"Gatekeeping" in Surgery: Balancing Modifiable Risk Factors With Patients' Wishes

Share this content:
Obesity, smoking, and diabetes are modifiable risk factors that have all been shown to predict postoperative complications.
Obesity, smoking, and diabetes are modifiable risk factors that have all been shown to predict postoperative complications.

Surgeons often face challenges when patients who may need elective procedures present with modifiable risk factors for surgical complication, such as obesity or smoking.

Although mitigating these risk factors may improve surgical outcomes, authors of an ethics case presented in the New England Journal of Medicine question a physician's responsibility when a patient accepts the increased risk for postsurgical complications.

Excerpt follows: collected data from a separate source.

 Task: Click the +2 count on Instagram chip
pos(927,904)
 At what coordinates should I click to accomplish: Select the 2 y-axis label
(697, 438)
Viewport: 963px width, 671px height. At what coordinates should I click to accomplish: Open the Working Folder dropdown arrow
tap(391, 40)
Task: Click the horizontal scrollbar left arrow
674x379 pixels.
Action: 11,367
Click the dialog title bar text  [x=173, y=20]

Lisa S. Lehmann, MD, PhD, of the National Center for Ethics in Health Care, Veteran's Health Administration, in Washington, DC, and the Harvard TH Chan School of Public Health in Boston, and colleagues explored the ways in which surgeons may act as "gatekeepers" where patients with modifiable risk factors are concerned.

 

Obesity, smoking, and diabetes are modifiable risk factors that have all been shown to predict postoperative complications. If such factors are present but are mitigated preoperatively, the odds of a successful surgical outcome increase.

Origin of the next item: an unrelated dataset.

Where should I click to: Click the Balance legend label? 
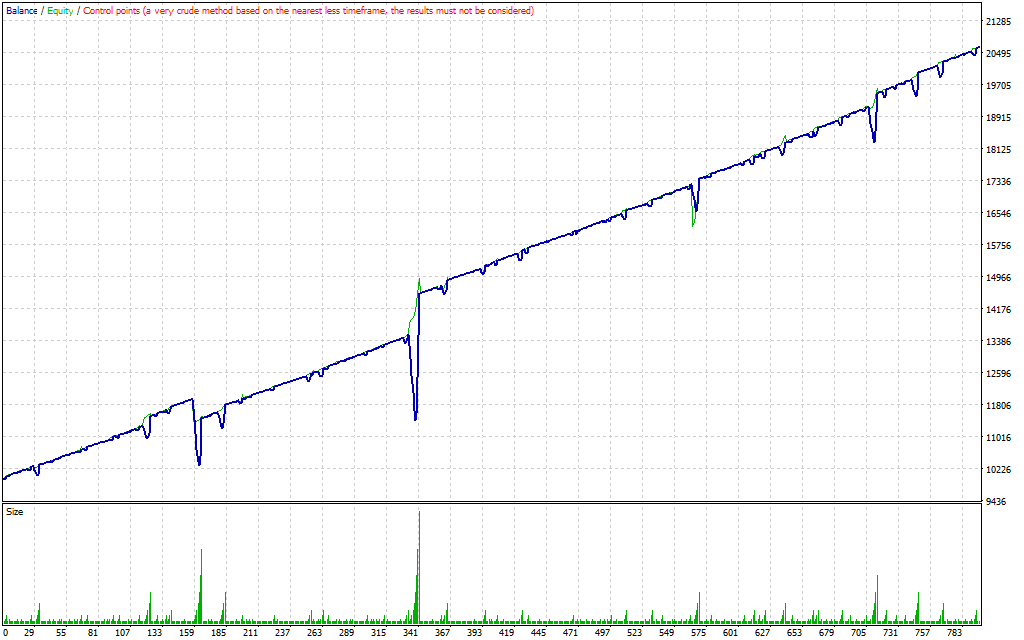(x=23, y=10)
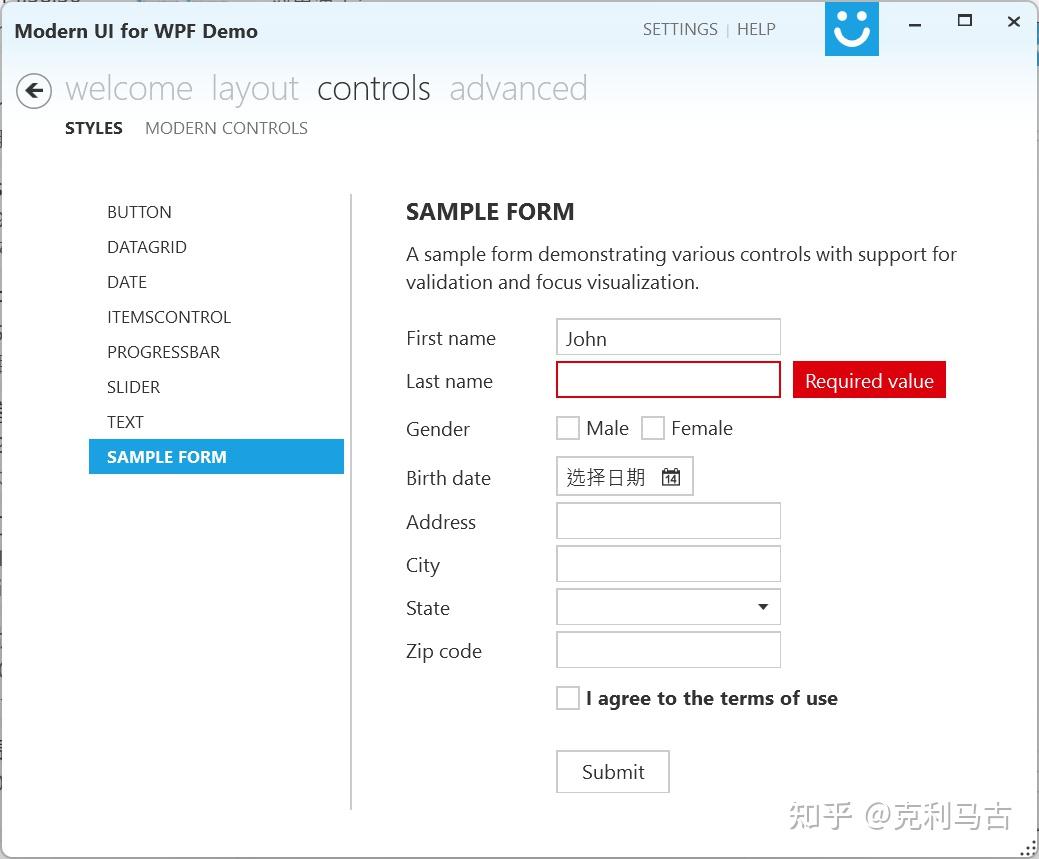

Still, Dr Lehmann and colleagues point out that when surgery is deferred in order to optimize risk posed by such factors, it can cause a continuance of the patient's suffering, and yet, if a physician decides to operate on a patient whose condition poses significant risk factors without attempting to mitigate those risks, it will mean that resources for other patients are diminished. Additionally, physicians are obligated to ensure that the potential benefits of an operation outweigh any risk to the patient.

To this end, Dr Lehmann and colleagues suggest that professional societies develop guidelines to help physicians strike a balance between their own values, those of the patient, and of society. This would further discourage rationing of care by physicians against the wishes of a patient who sees a risky surgery as worth the potential increase in quality of life.

Reference

Leeds IL, Efron DT, Lehmann LS. Surgical gatekeeping — modifiable risk factors and ethical decision making. N Engl J Med. 2018;379:389-394.